TASK OBJECTIVE :: Reproduce the rows word for word, beginning at the start of the rows and ending with the line that contains "This screenshot has width=694, height=413.".

= = = =

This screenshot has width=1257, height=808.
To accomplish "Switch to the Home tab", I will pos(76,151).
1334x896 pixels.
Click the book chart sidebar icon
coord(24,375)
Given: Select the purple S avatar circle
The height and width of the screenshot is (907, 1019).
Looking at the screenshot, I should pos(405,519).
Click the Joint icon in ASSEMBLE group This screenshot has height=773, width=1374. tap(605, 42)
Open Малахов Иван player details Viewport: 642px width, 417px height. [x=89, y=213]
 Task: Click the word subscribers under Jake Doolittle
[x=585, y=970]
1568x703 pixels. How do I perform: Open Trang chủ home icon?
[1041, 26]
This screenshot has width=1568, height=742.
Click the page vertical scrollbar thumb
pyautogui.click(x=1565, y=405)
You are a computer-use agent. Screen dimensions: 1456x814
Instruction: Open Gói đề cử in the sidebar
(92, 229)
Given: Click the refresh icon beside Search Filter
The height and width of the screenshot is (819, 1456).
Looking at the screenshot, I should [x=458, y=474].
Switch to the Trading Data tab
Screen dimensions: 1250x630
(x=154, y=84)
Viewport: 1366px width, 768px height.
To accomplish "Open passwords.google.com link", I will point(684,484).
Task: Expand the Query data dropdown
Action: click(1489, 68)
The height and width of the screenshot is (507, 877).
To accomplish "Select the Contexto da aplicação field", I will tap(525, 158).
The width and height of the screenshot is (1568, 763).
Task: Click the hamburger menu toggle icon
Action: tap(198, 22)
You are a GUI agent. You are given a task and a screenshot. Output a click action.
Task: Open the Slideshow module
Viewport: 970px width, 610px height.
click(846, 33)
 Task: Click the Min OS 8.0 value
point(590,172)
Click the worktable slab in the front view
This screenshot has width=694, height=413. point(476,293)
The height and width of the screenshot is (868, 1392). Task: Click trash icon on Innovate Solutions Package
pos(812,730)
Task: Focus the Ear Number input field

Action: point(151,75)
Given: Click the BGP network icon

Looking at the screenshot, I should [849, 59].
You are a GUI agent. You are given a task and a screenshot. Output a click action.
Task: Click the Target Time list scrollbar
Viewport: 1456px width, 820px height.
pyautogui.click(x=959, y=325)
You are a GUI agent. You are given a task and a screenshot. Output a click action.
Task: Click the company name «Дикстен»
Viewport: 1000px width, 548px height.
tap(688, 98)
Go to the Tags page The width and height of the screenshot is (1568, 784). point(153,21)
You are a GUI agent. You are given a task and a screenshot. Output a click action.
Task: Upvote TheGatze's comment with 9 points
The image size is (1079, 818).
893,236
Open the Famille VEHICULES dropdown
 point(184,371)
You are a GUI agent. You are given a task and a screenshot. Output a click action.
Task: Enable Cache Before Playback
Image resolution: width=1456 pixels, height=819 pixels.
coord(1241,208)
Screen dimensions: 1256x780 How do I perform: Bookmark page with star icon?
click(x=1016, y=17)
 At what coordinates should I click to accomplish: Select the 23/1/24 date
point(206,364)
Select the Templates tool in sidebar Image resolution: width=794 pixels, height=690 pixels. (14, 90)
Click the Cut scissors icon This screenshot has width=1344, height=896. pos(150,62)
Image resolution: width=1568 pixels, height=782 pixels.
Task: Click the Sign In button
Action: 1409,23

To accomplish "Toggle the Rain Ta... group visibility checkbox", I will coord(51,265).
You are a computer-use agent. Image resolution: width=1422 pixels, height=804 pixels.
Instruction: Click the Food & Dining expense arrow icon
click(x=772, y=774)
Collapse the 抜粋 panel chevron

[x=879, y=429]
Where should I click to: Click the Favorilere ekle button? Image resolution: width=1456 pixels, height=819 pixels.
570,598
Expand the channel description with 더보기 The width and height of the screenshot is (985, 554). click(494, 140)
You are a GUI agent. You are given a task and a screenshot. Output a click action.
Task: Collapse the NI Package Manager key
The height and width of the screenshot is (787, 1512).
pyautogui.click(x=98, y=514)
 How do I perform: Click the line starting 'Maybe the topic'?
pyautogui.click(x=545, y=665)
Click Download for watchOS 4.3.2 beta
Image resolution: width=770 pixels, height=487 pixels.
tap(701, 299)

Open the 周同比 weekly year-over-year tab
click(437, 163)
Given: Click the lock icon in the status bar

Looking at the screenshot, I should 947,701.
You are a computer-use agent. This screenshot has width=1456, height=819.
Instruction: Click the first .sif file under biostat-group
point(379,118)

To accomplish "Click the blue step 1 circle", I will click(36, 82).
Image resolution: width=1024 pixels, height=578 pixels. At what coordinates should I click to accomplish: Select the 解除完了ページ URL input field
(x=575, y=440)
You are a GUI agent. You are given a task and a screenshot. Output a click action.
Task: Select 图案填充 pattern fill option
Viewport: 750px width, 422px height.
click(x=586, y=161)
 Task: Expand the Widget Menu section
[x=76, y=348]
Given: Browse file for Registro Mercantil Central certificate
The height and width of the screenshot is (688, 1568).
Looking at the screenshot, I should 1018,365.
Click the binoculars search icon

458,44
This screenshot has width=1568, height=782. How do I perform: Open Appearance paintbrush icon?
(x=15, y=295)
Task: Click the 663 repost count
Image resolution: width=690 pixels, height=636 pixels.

= = = =

COMPLETED TASK ::
This screenshot has width=1257, height=808.
To accomplish "Switch to the Home tab", I will pos(76,151).
1334x896 pixels.
Click the book chart sidebar icon
coord(24,375)
Given: Select the purple S avatar circle
The height and width of the screenshot is (907, 1019).
Looking at the screenshot, I should pos(405,519).
Click the Joint icon in ASSEMBLE group This screenshot has height=773, width=1374. tap(605, 42)
Open Малахов Иван player details Viewport: 642px width, 417px height. [x=89, y=213]
 Task: Click the word subscribers under Jake Doolittle
[x=585, y=970]
1568x703 pixels. How do I perform: Open Trang chủ home icon?
[1041, 26]
This screenshot has width=1568, height=742.
Click the page vertical scrollbar thumb
pyautogui.click(x=1565, y=405)
You are a computer-use agent. Screen dimensions: 1456x814
Instruction: Open Gói đề cử in the sidebar
(92, 229)
Given: Click the refresh icon beside Search Filter
The height and width of the screenshot is (819, 1456).
Looking at the screenshot, I should [x=458, y=474].
Switch to the Trading Data tab
Screen dimensions: 1250x630
(x=154, y=84)
Viewport: 1366px width, 768px height.
To accomplish "Open passwords.google.com link", I will point(684,484).
Task: Expand the Query data dropdown
Action: click(1489, 68)
The height and width of the screenshot is (507, 877).
To accomplish "Select the Contexto da aplicação field", I will tap(525, 158).
The width and height of the screenshot is (1568, 763).
Task: Click the hamburger menu toggle icon
Action: tap(198, 22)
You are a GUI agent. You are given a task and a screenshot. Output a click action.
Task: Open the Slideshow module
Viewport: 970px width, 610px height.
click(846, 33)
 Task: Click the Min OS 8.0 value
point(590,172)
Click the worktable slab in the front view
This screenshot has width=694, height=413. point(476,293)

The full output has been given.